The setting is modern-day Toronto, with Dorian (Tennille Read – the character, along with most of the rest of the novel’s cast, has been changed from male to female, in keeping with Theatre Inamorata’s mandate of staging classical pieces featuring predominantly women) having recently arrived to the city from Caledon. She has befriended Jane (Ximena Huizi, thoughtful and poised), who uses her as a model for her sculpting, and is then quickly taken under the wing of Opal (an entertaining and very quick Michelle Langille). Opal is a cynical, charismatic agent capable of a dozen quips a minute, who professes disdain for the superficiality of the art world while relying on it to wrangle success for her and her clients. Through her, Dorian is soon introduced to the modern art scene, including Sibyl (Sydney Violet Bristow, very moving), an aspiring actress whose lead performance in a production of Romeo and Juliet captures Dorian’s imagination and launches her exploitative ambition.

Read gives Dorian a charming, almost slapstick guilelessness that makes it hard initially to imagine how she’ll transition into the ruthless opportunist of the original story – but she pulls it off with aplomb, zeroing in on the character’s growing enthusiasm for recognition, and letting that run rampant over everything that gets in her way. The rest of the cast is just as strong, with Mamito Kukwikila giving a very compelling and poised performance as Laura, Opal’s warm, perceptive wife, and Edward Charette, gamely covering all the male roles, also doing excellent work. All are very cohesive as an ensemble which focuses on a closely-connected group of women who rely on each other for work, friendship and romance, but who are also prey to the cruelty of the commercial art world.

Courtney Ch’ng Lancaster’s careful direction and Van Soelen’s barbed script work in tandem to show both the strength of this world and its drawbacks, using Wilde’s work as a sweetly brutal frame. The play is in many ways an appropriately modern depiction of superficiality in a cultural enclave that rewards the attention-grabbing spectacle over more artistically ambitious, deeply considered work, and Dorian’s story seems in part to be about how the her beauty is enhanced by being at the centre of the cultural hoi polloi.
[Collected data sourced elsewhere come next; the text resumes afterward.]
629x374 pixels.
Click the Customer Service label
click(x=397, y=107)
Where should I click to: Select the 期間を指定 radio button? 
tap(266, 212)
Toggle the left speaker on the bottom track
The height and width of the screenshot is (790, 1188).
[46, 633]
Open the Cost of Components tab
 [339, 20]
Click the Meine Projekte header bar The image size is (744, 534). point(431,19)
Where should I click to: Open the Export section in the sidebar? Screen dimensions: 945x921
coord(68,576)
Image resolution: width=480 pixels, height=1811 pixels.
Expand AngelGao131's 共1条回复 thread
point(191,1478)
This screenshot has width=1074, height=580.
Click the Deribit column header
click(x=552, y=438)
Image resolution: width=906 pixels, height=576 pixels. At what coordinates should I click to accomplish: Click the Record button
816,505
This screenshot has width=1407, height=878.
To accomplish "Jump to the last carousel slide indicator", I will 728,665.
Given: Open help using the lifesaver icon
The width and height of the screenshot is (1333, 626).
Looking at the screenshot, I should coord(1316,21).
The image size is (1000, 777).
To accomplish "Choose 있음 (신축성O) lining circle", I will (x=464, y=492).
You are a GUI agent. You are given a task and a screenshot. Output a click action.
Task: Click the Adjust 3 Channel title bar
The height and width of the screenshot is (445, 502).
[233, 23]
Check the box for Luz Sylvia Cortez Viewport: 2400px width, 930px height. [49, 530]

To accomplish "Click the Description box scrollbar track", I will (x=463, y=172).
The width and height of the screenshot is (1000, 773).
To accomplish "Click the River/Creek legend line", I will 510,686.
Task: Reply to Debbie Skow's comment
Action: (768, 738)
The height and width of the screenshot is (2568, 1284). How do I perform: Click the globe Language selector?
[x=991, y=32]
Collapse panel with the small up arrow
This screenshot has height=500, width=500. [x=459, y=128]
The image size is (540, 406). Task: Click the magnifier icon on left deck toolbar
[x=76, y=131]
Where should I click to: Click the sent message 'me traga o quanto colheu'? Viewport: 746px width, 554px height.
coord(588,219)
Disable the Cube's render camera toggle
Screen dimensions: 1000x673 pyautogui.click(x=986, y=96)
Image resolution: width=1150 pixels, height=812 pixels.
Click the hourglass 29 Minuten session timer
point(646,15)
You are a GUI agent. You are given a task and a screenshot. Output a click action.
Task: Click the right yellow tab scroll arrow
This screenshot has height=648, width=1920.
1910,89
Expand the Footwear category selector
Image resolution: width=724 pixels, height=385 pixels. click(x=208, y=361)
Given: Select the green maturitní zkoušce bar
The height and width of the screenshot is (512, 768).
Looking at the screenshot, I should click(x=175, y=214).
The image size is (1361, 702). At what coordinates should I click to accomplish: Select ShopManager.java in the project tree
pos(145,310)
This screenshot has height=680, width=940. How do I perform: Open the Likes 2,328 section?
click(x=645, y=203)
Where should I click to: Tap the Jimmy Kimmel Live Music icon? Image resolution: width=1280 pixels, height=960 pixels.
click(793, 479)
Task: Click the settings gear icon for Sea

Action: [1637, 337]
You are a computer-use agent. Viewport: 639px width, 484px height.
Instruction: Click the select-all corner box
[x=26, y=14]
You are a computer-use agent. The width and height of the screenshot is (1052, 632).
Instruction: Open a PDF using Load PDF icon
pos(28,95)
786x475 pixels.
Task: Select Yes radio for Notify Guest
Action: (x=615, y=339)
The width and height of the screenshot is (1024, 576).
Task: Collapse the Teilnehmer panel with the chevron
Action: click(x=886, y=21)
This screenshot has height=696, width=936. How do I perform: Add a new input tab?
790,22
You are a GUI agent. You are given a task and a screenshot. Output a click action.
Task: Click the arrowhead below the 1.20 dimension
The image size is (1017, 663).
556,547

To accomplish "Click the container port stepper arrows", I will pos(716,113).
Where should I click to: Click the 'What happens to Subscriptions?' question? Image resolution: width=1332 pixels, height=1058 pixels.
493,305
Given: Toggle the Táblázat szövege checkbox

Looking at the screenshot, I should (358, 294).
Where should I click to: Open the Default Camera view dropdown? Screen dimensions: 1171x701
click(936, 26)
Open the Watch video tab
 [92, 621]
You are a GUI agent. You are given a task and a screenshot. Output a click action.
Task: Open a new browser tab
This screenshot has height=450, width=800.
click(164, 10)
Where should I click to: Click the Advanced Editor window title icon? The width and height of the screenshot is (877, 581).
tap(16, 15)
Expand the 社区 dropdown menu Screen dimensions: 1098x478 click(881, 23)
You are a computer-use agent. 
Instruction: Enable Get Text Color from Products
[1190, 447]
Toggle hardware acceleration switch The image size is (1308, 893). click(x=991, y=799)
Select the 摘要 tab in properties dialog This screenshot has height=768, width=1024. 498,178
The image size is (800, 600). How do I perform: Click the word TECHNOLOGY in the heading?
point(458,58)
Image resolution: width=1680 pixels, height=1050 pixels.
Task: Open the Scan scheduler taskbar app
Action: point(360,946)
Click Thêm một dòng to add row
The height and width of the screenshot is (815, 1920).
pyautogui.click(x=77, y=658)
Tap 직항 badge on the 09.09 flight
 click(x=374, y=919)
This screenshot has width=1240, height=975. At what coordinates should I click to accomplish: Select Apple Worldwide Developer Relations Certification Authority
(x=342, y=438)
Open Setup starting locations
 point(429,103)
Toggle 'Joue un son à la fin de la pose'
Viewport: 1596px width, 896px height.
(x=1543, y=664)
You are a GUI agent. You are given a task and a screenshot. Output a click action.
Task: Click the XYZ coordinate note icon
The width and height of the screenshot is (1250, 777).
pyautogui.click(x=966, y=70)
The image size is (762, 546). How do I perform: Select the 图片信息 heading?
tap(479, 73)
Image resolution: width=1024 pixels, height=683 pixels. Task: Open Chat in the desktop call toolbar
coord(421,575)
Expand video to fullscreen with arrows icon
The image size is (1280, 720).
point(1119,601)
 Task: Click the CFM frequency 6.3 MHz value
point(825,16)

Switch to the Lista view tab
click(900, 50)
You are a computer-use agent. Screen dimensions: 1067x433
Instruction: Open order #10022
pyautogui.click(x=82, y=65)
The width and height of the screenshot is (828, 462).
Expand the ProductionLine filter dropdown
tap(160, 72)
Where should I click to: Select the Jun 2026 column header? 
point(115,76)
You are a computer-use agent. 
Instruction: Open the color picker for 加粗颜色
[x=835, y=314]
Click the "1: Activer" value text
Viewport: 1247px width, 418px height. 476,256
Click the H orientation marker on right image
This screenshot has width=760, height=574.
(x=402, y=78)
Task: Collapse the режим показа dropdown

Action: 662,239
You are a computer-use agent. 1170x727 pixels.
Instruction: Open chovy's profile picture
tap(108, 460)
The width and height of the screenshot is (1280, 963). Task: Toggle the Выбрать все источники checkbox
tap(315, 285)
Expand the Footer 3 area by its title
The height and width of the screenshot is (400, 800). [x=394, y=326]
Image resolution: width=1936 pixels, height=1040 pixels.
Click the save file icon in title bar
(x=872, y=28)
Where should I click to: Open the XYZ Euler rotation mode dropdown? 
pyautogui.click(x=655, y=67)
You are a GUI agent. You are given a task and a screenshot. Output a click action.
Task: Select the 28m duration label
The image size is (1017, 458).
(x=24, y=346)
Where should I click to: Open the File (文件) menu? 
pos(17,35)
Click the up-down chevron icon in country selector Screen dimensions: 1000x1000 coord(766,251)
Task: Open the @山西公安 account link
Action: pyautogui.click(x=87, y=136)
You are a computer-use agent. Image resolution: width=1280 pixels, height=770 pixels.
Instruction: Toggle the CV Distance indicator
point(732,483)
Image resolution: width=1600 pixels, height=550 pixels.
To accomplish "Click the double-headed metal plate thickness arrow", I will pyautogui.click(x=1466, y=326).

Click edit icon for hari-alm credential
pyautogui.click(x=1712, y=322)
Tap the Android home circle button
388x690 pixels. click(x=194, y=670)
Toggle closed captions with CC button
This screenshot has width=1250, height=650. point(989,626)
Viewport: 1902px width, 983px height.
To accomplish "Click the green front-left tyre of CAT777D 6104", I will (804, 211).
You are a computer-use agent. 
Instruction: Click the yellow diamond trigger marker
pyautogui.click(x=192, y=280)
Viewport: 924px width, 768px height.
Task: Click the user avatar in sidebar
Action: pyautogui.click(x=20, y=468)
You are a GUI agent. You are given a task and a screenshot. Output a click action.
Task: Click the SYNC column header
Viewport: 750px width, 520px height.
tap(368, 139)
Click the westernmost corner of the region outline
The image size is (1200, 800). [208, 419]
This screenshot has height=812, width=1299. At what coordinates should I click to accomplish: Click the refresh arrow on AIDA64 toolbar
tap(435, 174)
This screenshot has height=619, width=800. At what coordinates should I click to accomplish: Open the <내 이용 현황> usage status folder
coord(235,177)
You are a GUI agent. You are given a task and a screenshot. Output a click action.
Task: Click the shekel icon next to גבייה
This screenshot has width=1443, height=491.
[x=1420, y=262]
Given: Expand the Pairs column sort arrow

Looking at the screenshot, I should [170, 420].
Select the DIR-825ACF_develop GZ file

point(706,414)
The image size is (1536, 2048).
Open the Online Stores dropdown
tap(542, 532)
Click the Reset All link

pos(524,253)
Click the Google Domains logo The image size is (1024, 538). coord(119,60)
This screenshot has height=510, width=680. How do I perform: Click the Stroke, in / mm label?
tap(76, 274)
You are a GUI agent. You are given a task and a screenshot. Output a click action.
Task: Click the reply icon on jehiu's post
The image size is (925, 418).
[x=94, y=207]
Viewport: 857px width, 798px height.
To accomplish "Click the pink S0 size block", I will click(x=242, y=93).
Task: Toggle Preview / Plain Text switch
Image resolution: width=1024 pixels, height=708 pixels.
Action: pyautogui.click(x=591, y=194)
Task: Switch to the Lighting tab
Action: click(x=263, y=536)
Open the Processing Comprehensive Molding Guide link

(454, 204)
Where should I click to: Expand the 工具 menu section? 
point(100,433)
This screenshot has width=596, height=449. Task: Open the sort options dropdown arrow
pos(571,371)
With this in mind, Van Soelen cannily has Dorian display a false veneer of allyship to women she seduces and whose marginalized status makes them perhaps more interesting and easily exploitable to her. When Sybil, who is trans, is thoughtlessly deadnamed by her semi-estranged brother (Charette), Dorian expresses outrage on Sybil’s behalf before almost immediately dumping her after she gives a shaky performance following the confrontation. Without constant displays of talent, Sybil becomes a less interesting prospect for Dorian. Later, in her seduction of Laura, Dorian abruptly bemoans how difficult it must be for her as a black gay woman to move through society, a statement whose sincerity is undermined by Dorian’s clear indifference to the suffering of others. These moments astutely update the insight of Wilde’s original, transplanting the same vanity and impulse for exploitation, and placing them in a harshly topical context.

Though one or two plot threads are left hanging, the play mostly does a nice job of telling a short, sharp tragic satire. All of the above makes watching the work sound perhaps much heavier than it is, and while it indeed has its fair share of emotional violence as it charts Dorian’s descent, the gorier parts of the story have been removed, leaving the betrayal and shattered relationships, but excising all the murder. The first half, particularly in scenes that feature Langille, is quite comic, and as with Read’s performance, the script and direction do a nice job of taking us into the second half’s tougher parts.

Andy Trithardt’s score is moody and richly layered, while Lindsay Wood’s set, which alternates amongst other places between an apartment, an upscale restaurant, and a theatre, all with the aid of nicely choreographed transitions by the cast, is a furnished blast of white – an almost neutral space (even the pictures, tellingly, are absent from the frames that decorate the walls) which removes almost all identifiable pieces of art from the room. One of the few visible pieces is of course the sculpture itself, replacing the novel’s painting: in a society that often prioritizes the brand of the creator themselves rather than their creation, it’s perhaps appropriate that the art in question is a body.